- **INFORMATION SUPPLIED**

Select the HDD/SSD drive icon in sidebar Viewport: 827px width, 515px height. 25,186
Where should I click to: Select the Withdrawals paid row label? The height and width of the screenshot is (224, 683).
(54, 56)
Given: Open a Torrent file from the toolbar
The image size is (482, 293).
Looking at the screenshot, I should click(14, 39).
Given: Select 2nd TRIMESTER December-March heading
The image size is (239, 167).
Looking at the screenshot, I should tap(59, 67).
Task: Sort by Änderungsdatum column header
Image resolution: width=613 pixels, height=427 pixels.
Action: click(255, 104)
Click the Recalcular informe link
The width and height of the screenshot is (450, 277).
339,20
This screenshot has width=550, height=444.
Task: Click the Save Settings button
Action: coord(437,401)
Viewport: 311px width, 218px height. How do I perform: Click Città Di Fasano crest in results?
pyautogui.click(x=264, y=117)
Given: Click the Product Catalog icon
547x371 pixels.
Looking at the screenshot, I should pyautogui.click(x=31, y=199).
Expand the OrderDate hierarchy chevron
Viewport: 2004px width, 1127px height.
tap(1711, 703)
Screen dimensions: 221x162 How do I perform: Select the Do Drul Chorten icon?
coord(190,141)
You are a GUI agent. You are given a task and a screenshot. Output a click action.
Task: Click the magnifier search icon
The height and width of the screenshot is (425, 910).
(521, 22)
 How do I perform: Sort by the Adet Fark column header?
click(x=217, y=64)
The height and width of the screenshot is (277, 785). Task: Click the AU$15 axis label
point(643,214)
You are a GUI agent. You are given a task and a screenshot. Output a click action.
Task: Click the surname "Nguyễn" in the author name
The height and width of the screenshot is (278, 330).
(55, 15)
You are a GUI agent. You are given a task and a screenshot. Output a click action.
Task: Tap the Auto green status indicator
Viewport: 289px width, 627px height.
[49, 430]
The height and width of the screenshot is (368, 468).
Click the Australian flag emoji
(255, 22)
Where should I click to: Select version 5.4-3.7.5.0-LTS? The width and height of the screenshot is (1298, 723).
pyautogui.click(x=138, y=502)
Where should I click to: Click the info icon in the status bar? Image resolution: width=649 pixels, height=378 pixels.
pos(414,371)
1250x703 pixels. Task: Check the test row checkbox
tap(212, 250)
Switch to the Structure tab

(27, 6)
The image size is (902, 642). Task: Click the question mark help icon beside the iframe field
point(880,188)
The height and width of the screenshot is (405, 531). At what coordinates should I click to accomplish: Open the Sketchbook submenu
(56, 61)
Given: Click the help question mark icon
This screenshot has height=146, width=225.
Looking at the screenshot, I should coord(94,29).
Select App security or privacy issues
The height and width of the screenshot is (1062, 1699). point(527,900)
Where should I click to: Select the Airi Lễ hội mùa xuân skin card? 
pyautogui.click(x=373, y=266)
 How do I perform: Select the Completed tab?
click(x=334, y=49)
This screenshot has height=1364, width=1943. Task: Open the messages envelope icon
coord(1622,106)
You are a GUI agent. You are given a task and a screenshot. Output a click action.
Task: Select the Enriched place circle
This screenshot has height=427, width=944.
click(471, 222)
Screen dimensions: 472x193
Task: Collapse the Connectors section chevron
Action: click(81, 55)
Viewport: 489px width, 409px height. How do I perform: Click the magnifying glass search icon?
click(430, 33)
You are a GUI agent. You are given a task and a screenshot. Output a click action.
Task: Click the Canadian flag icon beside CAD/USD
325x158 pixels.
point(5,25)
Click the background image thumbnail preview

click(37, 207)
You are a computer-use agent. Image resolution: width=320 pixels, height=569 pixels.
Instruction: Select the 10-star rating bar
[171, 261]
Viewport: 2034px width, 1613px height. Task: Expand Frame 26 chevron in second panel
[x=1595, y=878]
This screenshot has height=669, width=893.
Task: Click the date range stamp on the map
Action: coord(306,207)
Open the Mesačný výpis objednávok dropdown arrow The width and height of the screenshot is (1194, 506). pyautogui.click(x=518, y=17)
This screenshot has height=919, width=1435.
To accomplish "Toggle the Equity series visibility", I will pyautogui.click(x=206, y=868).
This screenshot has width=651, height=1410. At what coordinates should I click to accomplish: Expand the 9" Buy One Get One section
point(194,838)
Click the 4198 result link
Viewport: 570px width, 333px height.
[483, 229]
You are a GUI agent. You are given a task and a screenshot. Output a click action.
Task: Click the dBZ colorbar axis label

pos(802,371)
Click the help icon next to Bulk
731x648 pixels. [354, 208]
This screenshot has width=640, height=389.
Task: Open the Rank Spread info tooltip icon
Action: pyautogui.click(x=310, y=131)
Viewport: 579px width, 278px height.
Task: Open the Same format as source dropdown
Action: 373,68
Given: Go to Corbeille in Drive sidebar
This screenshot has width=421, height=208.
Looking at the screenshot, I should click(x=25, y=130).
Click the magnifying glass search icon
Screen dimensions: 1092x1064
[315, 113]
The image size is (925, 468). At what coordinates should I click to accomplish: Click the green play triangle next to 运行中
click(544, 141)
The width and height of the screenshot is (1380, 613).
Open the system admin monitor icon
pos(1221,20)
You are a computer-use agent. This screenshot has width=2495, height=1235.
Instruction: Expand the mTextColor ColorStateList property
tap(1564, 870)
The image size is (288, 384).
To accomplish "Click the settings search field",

- **WHAT THE TASK REQUIRES**
Please rename "GUI agent" to "interface agent" throughout the listing above and reproduce it with everything else unchanged.

- **FINAL RESULT**
Select the HDD/SSD drive icon in sidebar Viewport: 827px width, 515px height. 25,186
Where should I click to: Select the Withdrawals paid row label? The height and width of the screenshot is (224, 683).
(54, 56)
Given: Open a Torrent file from the toolbar
The image size is (482, 293).
Looking at the screenshot, I should click(14, 39).
Given: Select 2nd TRIMESTER December-March heading
The image size is (239, 167).
Looking at the screenshot, I should tap(59, 67).
Task: Sort by Änderungsdatum column header
Image resolution: width=613 pixels, height=427 pixels.
Action: click(255, 104)
Click the Recalcular informe link
The width and height of the screenshot is (450, 277).
339,20
This screenshot has width=550, height=444.
Task: Click the Save Settings button
Action: coord(437,401)
Viewport: 311px width, 218px height. How do I perform: Click Città Di Fasano crest in results?
pyautogui.click(x=264, y=117)
Given: Click the Product Catalog icon
547x371 pixels.
Looking at the screenshot, I should pyautogui.click(x=31, y=199).
Expand the OrderDate hierarchy chevron
Viewport: 2004px width, 1127px height.
tap(1711, 703)
Screen dimensions: 221x162 How do I perform: Select the Do Drul Chorten icon?
coord(190,141)
You are a interface agent. You are given a task and a screenshot. Output a click action.
Task: Click the magnifier search icon
The height and width of the screenshot is (425, 910).
(521, 22)
 How do I perform: Sort by the Adet Fark column header?
click(x=217, y=64)
The height and width of the screenshot is (277, 785). Task: Click the AU$15 axis label
point(643,214)
You are a interface agent. You are given a task and a screenshot. Output a click action.
Task: Click the surname "Nguyễn" in the author name
The height and width of the screenshot is (278, 330).
(55, 15)
You are a interface agent. You are given a task and a screenshot. Output a click action.
Task: Tap the Auto green status indicator
Viewport: 289px width, 627px height.
[49, 430]
The height and width of the screenshot is (368, 468).
Click the Australian flag emoji
(255, 22)
Where should I click to: Select version 5.4-3.7.5.0-LTS? The width and height of the screenshot is (1298, 723).
pyautogui.click(x=138, y=502)
Where should I click to: Click the info icon in the status bar? Image resolution: width=649 pixels, height=378 pixels.
pos(414,371)
1250x703 pixels. Task: Check the test row checkbox
tap(212, 250)
Switch to the Structure tab

(27, 6)
The image size is (902, 642). Task: Click the question mark help icon beside the iframe field
point(880,188)
The height and width of the screenshot is (405, 531). At what coordinates should I click to accomplish: Open the Sketchbook submenu
(56, 61)
Given: Click the help question mark icon
This screenshot has height=146, width=225.
Looking at the screenshot, I should coord(94,29).
Select App security or privacy issues
The height and width of the screenshot is (1062, 1699). point(527,900)
Where should I click to: Select the Airi Lễ hội mùa xuân skin card? 
pyautogui.click(x=373, y=266)
 How do I perform: Select the Completed tab?
click(x=334, y=49)
This screenshot has height=1364, width=1943. Task: Open the messages envelope icon
coord(1622,106)
You are a interface agent. You are given a task and a screenshot. Output a click action.
Task: Select the Enriched place circle
This screenshot has height=427, width=944.
click(471, 222)
Screen dimensions: 472x193
Task: Collapse the Connectors section chevron
Action: click(81, 55)
Viewport: 489px width, 409px height. How do I perform: Click the magnifying glass search icon?
click(430, 33)
You are a interface agent. You are given a task and a screenshot. Output a click action.
Task: Click the Canadian flag icon beside CAD/USD
325x158 pixels.
point(5,25)
Click the background image thumbnail preview

click(37, 207)
You are a computer-use agent. Image resolution: width=320 pixels, height=569 pixels.
Instruction: Select the 10-star rating bar
[171, 261]
Viewport: 2034px width, 1613px height. Task: Expand Frame 26 chevron in second panel
[x=1595, y=878]
This screenshot has height=669, width=893.
Task: Click the date range stamp on the map
Action: coord(306,207)
Open the Mesačný výpis objednávok dropdown arrow The width and height of the screenshot is (1194, 506). pyautogui.click(x=518, y=17)
This screenshot has height=919, width=1435.
To accomplish "Toggle the Equity series visibility", I will pyautogui.click(x=206, y=868).
This screenshot has width=651, height=1410. At what coordinates should I click to accomplish: Expand the 9" Buy One Get One section
point(194,838)
Click the 4198 result link
Viewport: 570px width, 333px height.
[483, 229]
You are a interface agent. You are given a task and a screenshot. Output a click action.
Task: Click the dBZ colorbar axis label

pos(802,371)
Click the help icon next to Bulk
731x648 pixels. [354, 208]
This screenshot has width=640, height=389.
Task: Open the Rank Spread info tooltip icon
Action: pyautogui.click(x=310, y=131)
Viewport: 579px width, 278px height.
Task: Open the Same format as source dropdown
Action: 373,68
Given: Go to Corbeille in Drive sidebar
This screenshot has width=421, height=208.
Looking at the screenshot, I should click(x=25, y=130).
Click the magnifying glass search icon
Screen dimensions: 1092x1064
[315, 113]
The image size is (925, 468). At what coordinates should I click to accomplish: Click the green play triangle next to 运行中
click(544, 141)
The width and height of the screenshot is (1380, 613).
Open the system admin monitor icon
pos(1221,20)
You are a computer-use agent. This screenshot has width=2495, height=1235.
Instruction: Expand the mTextColor ColorStateList property
tap(1564, 870)
The image size is (288, 384).
To accomplish "Click the settings search field",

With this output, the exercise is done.